#### [Goal]
Print the entries from their start through the line containing "(x=269, y=293)", including both ends.

#### [Entries supplied]
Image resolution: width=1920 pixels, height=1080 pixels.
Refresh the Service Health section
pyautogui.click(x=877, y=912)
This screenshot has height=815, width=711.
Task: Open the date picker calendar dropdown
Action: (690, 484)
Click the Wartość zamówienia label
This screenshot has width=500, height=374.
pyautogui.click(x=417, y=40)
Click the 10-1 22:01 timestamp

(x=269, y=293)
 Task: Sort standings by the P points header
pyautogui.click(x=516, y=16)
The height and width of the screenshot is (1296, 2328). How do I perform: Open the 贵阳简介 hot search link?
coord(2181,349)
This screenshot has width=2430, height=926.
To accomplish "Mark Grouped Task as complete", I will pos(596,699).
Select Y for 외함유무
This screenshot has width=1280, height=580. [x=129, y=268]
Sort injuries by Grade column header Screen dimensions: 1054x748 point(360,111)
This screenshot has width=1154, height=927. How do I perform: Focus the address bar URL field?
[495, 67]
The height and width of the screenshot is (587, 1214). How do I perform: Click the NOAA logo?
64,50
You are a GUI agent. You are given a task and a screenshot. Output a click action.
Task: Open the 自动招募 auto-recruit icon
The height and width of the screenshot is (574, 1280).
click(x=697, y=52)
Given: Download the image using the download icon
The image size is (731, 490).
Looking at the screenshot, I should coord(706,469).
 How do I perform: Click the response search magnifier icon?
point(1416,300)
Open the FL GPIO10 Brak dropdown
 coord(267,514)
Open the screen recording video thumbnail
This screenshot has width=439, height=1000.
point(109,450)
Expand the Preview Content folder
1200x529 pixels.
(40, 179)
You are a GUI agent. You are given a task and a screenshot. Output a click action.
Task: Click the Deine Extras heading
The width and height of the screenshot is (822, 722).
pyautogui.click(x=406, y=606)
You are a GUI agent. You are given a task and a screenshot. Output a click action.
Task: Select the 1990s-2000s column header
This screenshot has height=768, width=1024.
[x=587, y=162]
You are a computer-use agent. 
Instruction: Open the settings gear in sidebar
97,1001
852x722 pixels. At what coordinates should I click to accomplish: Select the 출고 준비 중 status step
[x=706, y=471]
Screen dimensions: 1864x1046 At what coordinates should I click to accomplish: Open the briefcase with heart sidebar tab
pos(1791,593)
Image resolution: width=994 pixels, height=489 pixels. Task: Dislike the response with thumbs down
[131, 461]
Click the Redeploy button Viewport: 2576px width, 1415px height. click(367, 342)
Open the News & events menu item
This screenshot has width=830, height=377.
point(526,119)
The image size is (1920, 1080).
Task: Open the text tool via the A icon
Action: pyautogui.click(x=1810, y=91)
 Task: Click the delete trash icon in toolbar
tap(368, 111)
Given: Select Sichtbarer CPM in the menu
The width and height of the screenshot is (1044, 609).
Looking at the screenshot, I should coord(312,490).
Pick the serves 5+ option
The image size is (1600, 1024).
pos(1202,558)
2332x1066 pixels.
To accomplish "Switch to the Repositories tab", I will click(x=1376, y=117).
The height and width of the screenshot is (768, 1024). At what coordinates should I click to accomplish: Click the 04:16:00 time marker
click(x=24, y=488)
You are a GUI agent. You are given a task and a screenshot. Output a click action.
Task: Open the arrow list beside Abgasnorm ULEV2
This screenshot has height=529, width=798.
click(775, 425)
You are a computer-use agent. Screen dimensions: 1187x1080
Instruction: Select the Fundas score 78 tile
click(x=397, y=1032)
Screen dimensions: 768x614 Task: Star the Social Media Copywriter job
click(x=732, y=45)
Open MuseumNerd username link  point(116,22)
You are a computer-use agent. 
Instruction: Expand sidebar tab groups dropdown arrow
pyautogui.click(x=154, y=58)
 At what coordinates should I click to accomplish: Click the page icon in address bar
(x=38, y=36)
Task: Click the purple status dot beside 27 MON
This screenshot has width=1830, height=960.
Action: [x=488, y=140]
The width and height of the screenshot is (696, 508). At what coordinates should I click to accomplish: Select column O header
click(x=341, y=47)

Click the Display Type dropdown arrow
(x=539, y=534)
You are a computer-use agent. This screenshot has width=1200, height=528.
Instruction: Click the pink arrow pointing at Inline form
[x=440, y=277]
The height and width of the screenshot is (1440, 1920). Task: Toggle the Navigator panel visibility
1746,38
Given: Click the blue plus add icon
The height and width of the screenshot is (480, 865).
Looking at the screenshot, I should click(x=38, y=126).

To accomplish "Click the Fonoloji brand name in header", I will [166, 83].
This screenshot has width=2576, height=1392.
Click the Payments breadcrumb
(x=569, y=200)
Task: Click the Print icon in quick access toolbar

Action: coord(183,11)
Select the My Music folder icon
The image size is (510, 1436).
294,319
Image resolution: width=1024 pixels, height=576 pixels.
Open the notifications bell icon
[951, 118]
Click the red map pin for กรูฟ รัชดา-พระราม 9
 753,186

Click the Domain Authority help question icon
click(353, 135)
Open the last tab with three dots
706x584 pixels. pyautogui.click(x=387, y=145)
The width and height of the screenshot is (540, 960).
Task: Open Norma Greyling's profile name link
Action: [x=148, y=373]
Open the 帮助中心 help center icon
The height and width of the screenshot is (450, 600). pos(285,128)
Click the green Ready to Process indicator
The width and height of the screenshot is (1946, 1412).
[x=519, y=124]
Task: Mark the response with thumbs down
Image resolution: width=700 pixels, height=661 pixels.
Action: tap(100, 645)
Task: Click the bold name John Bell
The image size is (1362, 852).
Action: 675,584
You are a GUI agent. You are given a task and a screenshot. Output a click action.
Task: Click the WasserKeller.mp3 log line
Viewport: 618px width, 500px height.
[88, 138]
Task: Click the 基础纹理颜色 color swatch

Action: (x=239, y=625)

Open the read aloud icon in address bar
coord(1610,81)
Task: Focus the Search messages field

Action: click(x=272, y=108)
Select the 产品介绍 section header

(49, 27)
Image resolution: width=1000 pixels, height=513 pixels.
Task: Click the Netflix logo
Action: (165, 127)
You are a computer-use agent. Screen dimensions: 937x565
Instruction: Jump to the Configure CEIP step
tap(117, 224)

#### [Result for this task]
Image resolution: width=1920 pixels, height=1080 pixels.
Refresh the Service Health section
pyautogui.click(x=877, y=912)
This screenshot has height=815, width=711.
Task: Open the date picker calendar dropdown
Action: (690, 484)
Click the Wartość zamówienia label
This screenshot has width=500, height=374.
pyautogui.click(x=417, y=40)
Click the 10-1 22:01 timestamp

(x=269, y=293)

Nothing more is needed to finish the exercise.